I went to see Atomic Blonde twice — in part because, halfway through the first viewing, I realized I wasn’t paying attention to the plot. Not just that: I didn’t really care about the plot. The movie is set in Berlin in November 1989 against the fall of the Berlin Wall. But it’s not telling that story. That story hovers in the background, in a shot of Kurt Loder’s was-he-ever-that-young face on MTV news, in the kids drinking outside doorways, dogs barking at checkpoints. That story of something bigger at stake is present, but not central. You’d have to look past Charlize Theron to see it.
You might not want to.
As MI6 agent Lorraine Broughton, Theron sports a beautiful wardrobe (the ’80s were rarely this elegant) and an even more impressive skill set. She’s sent to Berlin to recover a list and a body. The list includes the identity of a double agent known as Satchel. The body means more to her than her superiors understand.
When she arrives in Berlin, everything immediately goes haywire. Her contact, David Percival (James McAvoy, building his morally-dubious-charming-rogues catalog), has gone feral, as their bosses say. A French woman is following her. And the Russians already know who she is.
These pieces in play, director David Leitch guides Theron through an increasingly violent series of encounters, every one of which does the vital thing action often forgets to do: expanding character. Lorraine is wily, observant, inventive, and fighting for more than she lets on. Leitch, a longtime stunt performer and coordinator, knows what his lead is capable of and how to weave in the work of her stunt double so that you might easily believe Theron took every punch.
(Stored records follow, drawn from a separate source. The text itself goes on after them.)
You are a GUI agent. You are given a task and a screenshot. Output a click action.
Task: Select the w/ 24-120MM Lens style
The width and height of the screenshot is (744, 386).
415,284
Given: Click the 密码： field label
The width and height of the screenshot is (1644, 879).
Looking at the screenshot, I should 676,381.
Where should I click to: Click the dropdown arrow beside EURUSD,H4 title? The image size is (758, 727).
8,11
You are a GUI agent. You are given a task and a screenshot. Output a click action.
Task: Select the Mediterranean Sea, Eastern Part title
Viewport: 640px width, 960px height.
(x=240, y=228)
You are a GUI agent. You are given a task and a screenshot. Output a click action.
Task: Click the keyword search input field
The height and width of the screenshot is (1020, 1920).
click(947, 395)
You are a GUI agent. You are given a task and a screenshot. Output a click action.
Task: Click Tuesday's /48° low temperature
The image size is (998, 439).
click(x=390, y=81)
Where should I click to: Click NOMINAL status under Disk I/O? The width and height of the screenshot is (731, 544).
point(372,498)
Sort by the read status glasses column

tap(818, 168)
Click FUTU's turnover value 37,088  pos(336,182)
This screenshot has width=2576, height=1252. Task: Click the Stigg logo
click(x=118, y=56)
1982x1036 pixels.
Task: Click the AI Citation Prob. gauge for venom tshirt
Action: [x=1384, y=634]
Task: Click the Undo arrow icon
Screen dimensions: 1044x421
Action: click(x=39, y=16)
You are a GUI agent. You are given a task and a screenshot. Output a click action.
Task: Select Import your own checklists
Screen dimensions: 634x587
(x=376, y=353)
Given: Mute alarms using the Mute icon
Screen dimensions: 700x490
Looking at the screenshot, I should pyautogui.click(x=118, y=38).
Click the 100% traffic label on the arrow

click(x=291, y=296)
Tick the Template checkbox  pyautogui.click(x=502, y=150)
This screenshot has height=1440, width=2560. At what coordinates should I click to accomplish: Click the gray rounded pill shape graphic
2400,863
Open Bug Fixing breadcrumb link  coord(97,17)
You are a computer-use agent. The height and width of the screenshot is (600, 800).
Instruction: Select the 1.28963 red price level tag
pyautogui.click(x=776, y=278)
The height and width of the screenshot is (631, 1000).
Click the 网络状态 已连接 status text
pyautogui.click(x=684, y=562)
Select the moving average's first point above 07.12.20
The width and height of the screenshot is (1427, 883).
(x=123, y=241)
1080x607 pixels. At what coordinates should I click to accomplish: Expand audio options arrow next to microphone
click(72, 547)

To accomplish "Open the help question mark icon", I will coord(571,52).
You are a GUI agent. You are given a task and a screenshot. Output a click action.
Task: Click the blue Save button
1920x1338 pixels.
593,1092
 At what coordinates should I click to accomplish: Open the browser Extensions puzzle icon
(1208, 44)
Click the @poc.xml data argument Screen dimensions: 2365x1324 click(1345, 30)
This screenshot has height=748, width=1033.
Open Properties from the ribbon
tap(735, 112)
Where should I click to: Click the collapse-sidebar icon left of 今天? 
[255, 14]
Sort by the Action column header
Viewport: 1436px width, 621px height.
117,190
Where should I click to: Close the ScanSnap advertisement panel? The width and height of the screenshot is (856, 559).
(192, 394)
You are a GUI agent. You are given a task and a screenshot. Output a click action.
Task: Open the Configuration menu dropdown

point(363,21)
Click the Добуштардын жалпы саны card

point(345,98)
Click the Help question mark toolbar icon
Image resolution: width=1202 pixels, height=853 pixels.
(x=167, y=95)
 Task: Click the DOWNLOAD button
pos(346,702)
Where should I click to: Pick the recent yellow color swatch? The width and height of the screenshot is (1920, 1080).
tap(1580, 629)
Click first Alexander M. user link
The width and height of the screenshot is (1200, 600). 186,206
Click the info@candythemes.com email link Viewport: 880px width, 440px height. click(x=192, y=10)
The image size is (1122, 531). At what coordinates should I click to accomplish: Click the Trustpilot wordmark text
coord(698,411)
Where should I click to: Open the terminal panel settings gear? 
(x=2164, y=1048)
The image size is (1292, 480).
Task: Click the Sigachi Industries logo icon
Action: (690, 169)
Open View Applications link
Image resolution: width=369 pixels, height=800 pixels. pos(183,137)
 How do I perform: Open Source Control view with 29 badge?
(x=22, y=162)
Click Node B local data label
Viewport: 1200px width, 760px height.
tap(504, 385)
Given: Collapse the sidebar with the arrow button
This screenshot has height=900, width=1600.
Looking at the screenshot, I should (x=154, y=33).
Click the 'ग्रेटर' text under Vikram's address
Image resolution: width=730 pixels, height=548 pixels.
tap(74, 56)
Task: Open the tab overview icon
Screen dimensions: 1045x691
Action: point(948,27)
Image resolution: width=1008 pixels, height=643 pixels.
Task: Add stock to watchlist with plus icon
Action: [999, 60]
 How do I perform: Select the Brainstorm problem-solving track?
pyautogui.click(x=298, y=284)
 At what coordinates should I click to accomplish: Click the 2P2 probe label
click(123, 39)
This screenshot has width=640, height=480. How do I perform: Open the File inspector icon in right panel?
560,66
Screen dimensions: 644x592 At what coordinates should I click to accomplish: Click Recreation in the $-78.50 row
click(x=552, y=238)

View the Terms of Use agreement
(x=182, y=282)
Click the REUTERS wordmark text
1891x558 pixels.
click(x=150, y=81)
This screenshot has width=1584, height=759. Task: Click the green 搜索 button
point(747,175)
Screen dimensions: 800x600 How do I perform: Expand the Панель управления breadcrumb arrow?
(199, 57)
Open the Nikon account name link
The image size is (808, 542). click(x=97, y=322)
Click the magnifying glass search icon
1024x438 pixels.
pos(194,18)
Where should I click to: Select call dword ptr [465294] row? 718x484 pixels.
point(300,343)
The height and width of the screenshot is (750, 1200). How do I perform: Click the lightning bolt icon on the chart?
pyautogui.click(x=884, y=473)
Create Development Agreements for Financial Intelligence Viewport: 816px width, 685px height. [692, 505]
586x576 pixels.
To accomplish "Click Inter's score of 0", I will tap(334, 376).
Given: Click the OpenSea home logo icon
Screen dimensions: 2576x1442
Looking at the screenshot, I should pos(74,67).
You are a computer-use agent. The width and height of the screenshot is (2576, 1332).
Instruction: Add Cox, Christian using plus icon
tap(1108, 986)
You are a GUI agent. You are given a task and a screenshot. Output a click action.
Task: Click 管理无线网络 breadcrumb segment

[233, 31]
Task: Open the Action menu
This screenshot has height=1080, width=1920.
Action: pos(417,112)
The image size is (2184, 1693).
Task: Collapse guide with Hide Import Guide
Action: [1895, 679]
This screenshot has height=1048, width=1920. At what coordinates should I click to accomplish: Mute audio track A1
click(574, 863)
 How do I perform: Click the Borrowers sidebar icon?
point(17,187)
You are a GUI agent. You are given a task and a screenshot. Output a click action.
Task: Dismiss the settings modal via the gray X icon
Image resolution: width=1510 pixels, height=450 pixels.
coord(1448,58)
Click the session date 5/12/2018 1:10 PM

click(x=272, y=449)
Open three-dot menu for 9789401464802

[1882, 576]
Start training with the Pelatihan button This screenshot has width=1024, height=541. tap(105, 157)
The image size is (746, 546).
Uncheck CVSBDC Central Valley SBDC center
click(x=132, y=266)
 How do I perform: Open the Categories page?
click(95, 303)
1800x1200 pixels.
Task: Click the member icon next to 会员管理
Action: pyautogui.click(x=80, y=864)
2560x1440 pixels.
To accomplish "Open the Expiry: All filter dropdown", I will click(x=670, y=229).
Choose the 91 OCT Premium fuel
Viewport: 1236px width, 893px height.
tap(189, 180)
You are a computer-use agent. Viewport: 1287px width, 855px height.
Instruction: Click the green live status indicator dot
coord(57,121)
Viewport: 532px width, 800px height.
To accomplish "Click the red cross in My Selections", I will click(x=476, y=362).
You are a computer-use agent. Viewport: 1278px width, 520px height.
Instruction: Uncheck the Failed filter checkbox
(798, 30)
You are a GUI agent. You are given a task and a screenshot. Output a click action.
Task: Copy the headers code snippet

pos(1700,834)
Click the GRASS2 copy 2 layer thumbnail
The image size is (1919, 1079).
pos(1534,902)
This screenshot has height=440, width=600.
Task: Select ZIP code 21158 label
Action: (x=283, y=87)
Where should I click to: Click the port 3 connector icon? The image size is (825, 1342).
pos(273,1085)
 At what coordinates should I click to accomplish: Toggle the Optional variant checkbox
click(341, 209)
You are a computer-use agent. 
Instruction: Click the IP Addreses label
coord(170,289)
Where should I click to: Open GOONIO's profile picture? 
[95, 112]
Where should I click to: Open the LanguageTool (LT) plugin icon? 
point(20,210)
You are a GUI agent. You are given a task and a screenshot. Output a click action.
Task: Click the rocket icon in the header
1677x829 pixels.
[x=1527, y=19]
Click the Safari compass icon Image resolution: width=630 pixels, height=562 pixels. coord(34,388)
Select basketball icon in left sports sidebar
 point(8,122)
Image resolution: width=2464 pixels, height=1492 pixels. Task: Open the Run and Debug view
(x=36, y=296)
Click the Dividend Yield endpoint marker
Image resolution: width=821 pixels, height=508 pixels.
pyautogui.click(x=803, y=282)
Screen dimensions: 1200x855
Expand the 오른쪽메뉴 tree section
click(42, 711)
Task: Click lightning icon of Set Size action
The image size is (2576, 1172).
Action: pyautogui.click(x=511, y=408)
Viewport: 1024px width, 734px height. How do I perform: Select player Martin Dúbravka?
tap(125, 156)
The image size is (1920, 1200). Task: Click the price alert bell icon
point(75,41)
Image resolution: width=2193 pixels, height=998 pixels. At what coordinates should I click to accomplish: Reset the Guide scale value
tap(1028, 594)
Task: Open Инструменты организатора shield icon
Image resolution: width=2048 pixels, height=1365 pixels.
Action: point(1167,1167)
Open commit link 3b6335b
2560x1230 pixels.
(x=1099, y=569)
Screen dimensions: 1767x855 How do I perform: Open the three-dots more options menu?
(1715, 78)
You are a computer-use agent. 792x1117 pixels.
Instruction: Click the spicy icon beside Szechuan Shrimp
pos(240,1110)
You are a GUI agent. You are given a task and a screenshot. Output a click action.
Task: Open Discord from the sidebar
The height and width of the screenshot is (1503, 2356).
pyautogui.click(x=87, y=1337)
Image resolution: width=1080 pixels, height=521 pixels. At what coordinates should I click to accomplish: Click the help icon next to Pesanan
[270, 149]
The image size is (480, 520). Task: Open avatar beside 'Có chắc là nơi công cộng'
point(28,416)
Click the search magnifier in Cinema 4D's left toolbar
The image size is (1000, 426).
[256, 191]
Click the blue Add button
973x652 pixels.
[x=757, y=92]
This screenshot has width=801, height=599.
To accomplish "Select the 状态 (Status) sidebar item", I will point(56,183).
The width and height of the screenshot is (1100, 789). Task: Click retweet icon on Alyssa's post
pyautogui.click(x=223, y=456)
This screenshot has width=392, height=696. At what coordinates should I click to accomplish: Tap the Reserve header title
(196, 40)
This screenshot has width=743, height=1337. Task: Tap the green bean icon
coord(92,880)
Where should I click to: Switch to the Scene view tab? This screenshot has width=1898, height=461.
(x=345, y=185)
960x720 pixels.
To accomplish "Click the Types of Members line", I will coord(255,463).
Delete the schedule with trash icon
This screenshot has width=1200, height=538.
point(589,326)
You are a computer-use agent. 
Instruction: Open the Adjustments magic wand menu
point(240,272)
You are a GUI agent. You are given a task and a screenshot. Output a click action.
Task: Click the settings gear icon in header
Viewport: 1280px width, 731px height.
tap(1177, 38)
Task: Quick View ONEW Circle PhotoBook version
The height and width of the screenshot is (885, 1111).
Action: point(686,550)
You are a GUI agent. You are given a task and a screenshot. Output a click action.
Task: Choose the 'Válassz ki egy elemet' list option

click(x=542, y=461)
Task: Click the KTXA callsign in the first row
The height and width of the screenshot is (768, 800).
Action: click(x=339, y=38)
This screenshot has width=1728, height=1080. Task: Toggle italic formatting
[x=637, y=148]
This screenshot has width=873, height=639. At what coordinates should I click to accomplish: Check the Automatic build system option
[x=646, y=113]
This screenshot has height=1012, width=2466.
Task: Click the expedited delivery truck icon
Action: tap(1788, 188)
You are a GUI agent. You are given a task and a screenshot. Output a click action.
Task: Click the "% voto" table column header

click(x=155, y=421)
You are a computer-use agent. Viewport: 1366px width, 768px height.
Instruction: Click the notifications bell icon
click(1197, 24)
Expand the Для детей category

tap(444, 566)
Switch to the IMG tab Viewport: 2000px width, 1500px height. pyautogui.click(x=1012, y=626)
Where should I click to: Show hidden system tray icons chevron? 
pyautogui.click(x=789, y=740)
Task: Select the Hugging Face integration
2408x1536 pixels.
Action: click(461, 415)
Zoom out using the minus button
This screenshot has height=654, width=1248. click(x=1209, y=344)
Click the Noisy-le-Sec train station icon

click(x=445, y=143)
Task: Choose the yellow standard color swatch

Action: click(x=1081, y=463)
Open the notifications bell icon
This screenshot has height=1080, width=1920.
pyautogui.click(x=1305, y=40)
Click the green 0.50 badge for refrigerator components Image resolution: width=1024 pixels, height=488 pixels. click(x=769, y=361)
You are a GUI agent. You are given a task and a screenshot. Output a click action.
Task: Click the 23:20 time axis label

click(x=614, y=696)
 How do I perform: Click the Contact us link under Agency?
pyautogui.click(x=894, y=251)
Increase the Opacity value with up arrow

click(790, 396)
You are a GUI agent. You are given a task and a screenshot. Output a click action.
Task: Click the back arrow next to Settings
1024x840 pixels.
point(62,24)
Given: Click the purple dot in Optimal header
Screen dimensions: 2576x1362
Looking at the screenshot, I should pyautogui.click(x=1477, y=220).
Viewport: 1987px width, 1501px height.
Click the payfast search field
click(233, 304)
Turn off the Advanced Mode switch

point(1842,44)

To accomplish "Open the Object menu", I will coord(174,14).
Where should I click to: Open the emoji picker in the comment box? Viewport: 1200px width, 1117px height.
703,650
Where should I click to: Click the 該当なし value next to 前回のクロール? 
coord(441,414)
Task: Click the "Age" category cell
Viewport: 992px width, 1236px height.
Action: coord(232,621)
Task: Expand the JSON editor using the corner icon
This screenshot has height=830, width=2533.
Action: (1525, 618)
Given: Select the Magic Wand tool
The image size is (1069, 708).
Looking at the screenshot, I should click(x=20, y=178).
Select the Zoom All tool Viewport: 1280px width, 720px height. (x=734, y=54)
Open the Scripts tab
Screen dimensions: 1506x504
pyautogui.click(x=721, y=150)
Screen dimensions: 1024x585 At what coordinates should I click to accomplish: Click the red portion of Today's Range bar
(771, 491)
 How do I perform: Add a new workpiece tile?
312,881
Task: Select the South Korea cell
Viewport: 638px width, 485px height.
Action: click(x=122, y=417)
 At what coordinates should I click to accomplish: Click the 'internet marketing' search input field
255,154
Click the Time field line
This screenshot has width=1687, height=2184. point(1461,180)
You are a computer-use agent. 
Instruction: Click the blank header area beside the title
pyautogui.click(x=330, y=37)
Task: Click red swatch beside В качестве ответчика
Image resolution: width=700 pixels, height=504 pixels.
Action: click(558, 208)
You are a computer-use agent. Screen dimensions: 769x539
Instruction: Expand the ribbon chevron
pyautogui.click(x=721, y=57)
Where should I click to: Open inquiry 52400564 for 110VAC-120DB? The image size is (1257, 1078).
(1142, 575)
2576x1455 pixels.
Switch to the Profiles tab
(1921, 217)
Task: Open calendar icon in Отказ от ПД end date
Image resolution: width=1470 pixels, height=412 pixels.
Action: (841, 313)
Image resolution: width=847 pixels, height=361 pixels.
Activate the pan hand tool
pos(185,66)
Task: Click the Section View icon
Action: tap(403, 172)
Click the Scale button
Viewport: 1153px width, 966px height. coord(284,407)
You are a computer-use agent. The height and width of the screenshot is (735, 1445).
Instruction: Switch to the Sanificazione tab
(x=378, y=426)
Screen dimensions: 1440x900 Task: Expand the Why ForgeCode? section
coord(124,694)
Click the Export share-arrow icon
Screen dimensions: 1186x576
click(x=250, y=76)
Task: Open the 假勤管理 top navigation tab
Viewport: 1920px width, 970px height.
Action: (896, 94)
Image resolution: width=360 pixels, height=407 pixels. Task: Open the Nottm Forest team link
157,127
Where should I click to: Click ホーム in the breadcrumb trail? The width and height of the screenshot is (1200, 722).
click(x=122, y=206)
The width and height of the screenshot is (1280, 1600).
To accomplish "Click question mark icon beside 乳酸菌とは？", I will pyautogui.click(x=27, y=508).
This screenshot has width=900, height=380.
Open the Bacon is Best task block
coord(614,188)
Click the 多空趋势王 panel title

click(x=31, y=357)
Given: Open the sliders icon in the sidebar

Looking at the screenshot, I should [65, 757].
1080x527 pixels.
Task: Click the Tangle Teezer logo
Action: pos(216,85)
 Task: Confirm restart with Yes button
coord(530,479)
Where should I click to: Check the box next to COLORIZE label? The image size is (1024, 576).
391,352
One of the trailers for Atomic Blonde was set to Depeche Mode’s “Personal Jesus,” with every connection of fist and face, knee and ribs, timed to that song’s propulsive rhythm. It was the perfect way to sell the movie’s sometimes cheeky sense of style, but the film’s stellar soundtrack drops wisely back when the focus is on fighting, surviving, getting out. In a long hallway scene, you hear only grunts, screams, breaking glass. Fighters bounce off walls, stagger when trying to rise; hits seem to land with such force that it’s hard to imagine the level of choreographic skill that went into creating the illusion.
Cinematic violence isn’t for everyone, but I’ve always watched fight scenes like a dance: frustrating when you can’t see clearly, when directors cut away or get in too close, but breathtaking when done properly, with skill and finesse. Lorraine fights for her life and her country. She’d walk away if she could, but she can’t. Not yet. And so she fights. She plots, she plans, she makes allies and enemies, but mostly she fights. Effectively, fiercely, and without anyone ever telling her she can’t.
The plot is fine, with a couple of dubious choices best left unspoiled. But I’m not here for the plot. Are you? I’m here for a 41-year-old woman dominating the best action scenes in years. I’m here for a glorious action movie that doesn’t threaten its female star with sexual violence. I’m here for Charlize Theron as a real-life Amazon. I’m here for more of this, please.